A couple of days back I finally started reading the first part of Neal Stephenson's Baroque Cycle - Quicksilver. Considering that it's december already, and that this book is a 2 lbs weighing, 1.000 page behemoth, it's fair to assume that this will be the last book I'll read this year. Not that I mind, because this book looks set to be marvelous - it took me the whole of three pages to become fully immersed into Stephenson's wonderful semi historical/semi fictional world.Why Baroque? Because it is set in the Baroque, and it is baroque. Why Cycle? Because I am trying to avoid the T-word. In my mind this work is something like 7 or 8 connected novels ... So to slap the word 'trilogy' on it would be to saddle it with a designation that is essentially bogus.
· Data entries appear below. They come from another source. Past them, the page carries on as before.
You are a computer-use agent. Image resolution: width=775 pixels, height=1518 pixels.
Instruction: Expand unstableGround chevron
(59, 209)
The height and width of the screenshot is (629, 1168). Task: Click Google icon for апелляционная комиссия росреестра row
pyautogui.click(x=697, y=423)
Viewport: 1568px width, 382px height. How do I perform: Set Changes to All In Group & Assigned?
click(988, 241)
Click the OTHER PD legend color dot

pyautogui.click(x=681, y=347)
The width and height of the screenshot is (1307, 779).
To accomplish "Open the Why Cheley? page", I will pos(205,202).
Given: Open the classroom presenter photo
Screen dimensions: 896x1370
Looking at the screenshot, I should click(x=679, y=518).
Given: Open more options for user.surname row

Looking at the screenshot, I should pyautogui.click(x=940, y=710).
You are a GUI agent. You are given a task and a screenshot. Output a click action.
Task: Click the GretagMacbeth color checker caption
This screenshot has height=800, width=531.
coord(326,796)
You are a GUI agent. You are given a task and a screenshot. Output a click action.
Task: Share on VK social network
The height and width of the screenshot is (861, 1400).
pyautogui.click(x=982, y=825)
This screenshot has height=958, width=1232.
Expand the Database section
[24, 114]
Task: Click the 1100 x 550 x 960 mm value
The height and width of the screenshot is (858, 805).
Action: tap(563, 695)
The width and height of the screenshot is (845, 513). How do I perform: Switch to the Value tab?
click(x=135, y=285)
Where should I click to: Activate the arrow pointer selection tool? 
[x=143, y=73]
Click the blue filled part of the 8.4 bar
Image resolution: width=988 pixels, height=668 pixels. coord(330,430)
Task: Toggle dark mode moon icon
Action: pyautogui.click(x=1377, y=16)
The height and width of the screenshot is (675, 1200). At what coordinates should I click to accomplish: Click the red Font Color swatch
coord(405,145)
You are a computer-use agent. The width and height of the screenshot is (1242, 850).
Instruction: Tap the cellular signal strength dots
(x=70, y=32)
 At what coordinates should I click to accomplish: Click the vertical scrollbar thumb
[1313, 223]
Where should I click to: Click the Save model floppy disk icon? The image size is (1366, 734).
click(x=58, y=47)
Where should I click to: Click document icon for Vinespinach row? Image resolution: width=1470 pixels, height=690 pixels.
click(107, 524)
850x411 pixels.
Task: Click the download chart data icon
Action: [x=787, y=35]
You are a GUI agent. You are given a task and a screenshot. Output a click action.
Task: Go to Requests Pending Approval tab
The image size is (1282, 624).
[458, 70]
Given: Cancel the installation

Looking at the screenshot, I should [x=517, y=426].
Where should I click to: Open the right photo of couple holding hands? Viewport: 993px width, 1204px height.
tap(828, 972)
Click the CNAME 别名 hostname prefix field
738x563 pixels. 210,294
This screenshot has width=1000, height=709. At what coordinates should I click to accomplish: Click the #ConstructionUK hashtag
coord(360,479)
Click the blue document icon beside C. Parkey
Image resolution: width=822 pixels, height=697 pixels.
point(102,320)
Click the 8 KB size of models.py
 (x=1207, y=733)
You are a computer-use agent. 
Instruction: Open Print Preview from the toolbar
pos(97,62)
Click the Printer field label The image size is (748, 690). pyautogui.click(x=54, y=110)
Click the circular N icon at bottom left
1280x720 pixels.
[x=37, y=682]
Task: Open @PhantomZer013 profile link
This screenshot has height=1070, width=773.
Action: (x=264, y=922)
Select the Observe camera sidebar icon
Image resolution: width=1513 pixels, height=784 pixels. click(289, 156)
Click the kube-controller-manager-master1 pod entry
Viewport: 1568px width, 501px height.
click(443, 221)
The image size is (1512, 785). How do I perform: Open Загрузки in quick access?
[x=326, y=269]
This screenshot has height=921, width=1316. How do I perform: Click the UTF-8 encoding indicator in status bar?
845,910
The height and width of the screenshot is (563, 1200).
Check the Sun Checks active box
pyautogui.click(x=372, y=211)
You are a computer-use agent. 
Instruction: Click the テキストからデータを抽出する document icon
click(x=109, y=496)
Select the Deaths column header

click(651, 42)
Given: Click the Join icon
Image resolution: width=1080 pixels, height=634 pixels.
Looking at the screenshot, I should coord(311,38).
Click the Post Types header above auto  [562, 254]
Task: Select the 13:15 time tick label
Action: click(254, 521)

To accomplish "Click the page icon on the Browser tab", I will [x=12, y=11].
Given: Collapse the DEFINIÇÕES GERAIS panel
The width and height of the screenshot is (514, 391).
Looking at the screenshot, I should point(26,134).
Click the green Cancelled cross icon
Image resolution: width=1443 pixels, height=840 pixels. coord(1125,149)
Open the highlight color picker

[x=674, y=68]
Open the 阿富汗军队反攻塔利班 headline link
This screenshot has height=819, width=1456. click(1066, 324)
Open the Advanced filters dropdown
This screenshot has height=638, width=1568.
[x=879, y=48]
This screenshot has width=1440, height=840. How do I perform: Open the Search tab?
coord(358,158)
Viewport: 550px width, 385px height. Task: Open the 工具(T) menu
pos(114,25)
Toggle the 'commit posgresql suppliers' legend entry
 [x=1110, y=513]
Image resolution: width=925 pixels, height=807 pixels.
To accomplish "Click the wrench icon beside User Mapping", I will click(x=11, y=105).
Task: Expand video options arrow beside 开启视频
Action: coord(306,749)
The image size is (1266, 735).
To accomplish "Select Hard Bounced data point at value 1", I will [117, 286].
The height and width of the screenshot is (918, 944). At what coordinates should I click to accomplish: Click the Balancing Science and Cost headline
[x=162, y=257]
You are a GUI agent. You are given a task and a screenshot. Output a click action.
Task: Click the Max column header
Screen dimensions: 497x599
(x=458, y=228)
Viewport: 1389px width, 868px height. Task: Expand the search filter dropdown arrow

Having said that, I know everyone's going to call it a trilogy anyway.
-- Neal Stephenson, on his Baroque Cycle.
So, including this one, 2005 adds up to a total of 17 books, which isn't really all that much, but is still 17 books a year more than I read five years ago. So not bad, not bad at all. However, the least I can do is try to read at least 18 books in 2006; should be doable. At this rate I'll be reading one book a week in, erm, 35 years.
Best book of the year (excluding Quicksilver; I'm only 100 pages in): Extremely Loud & Incredibly Close by Jonathan Safran Foer.
Worst book of the year: Kil'n People by David Brin (a reread, too, for some unfathomable reason).
Cheers
2 Comments:
I have stared Quicksilver three times and I get a little further along each time. Hopefully it's a long cold winter and I get snowed in for a week or two and can finish it.
Kiln people had a hokey but daring premise. It lost me when it went all action hero movie down in the zombie warehouse.
David Brin's failures are better than most people successes.
If the last 800 pages of Quicksilver are anything like the first 100 pages, I'll have no problem whatsoever with finishing this.
David Brin, well, what can I say. No. Just no.